When the Democrats still controlled the House of Representatives, they attempted to use that power to compel former President Trump to hand over records related to the Trump Hotel in Washington, DC, that Trump owned during his time in office. He refused and so a legal battle resulted, with Democrats attempting to force him to hand over the records and him taking the battle all the way to the Supreme Court.

As background, the  General Services Administration (GSA) leased the Old Post Office Pavilion to Trump. The lease let him convert the old building into a luxury hotel. After he became president, Democrats raised concerns about both the bidding process for the building and potential conflicts of interest when Trump served as president. Trump denied any wrongdoing. The Democrats then demanded documents about the hotel from the GSA, which refused.

The Supreme Court agreed to hear the appeal of the Biden Justice Department around the same time that the Democrats dismissed the dispute in a lower court. Both sides, Democrats on one and the DOJ on the other, then wrote to SCOTUS and requested that it toss the case as moot.

The Democrats, who didn’t want SCOTUS to hear the case anyway, said, “Here, respondents do not appear to have formally withdrawn their Section 2954 request or explicitly renounced any attempt to seek the disputed documents in the future. But under the circumstances, their notice in the district court and letter to this Court should be regarded as a definitive abandonment of their claims.

The DOJ, for its part, said, “Three weeks after the Court granted review, respondents filed a notice of voluntary dismissal in district court. Although that notice does not of its own force terminate proceedings in this Court, respondents’ abandonment of their claims does render this case moot.


They did so in a brief order Monday. In it they both vacated the lower court’s ruling and send the case back with orders to dismiss it. Biden’s appointee, Justice Ketanji Jackson, dissented and said she would have dismissed the case via a different procedural mechanism.

In any case, the original cause of the case had been mooted from a practical perspective even before the dismissal of the case, as the Democrat members of Congress had managed to obtain most of the documents at issue by other means.

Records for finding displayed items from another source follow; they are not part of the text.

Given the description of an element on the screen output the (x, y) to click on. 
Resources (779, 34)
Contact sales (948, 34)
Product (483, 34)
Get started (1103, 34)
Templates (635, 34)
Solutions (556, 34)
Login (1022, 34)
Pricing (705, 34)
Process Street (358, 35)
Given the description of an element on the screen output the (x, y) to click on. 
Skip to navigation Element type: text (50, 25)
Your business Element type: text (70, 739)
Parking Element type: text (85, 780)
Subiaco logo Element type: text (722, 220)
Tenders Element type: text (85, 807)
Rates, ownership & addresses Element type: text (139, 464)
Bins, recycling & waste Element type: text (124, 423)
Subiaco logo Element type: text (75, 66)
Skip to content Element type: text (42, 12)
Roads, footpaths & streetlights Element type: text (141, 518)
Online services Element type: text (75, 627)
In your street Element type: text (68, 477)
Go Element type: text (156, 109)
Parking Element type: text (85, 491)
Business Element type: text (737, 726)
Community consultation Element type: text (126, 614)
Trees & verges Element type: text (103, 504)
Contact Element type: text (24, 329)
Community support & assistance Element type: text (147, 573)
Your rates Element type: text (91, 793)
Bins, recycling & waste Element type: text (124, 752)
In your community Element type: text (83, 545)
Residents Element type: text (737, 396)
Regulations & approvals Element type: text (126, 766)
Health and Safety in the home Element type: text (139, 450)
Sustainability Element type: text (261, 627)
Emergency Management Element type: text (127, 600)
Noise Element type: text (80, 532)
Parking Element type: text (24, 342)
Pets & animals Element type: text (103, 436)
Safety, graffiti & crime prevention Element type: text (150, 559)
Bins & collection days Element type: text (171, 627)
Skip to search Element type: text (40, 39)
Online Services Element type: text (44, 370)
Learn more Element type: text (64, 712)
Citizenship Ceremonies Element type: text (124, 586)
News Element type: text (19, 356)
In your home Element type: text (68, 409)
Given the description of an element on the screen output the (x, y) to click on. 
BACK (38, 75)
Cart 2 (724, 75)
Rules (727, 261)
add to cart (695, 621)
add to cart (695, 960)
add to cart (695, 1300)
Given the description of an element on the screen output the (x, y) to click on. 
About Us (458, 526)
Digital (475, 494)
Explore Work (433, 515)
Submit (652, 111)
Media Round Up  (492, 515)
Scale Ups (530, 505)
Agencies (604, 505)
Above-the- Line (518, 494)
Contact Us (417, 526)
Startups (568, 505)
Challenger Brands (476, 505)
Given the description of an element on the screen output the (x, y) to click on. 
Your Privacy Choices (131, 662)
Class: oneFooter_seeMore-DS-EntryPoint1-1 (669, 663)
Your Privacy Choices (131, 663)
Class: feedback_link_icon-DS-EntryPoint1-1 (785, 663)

However, by agreeing to moot the case, SCOTUS lost the opportunity to decide to what extent the minority party in Congress can use the “Seven Member Rule” to scrutinize a presidential administration. The DOJ had asked SCOTUS to declare that Democrats could not sue to enforce the Seven Member Rule, which allows any group of seven members of the House Committee on Oversight and Accountability or any five members of the Senate Homeland Security Committee to ask for information from executive agencies so long as the information is within their purview

Regardless of this outcome, former President Donald Trump is still facing a slew of legal battles. For example, the trial federal case against him for his handling of classified documents that is taking place in Florida is set to begin on August 14.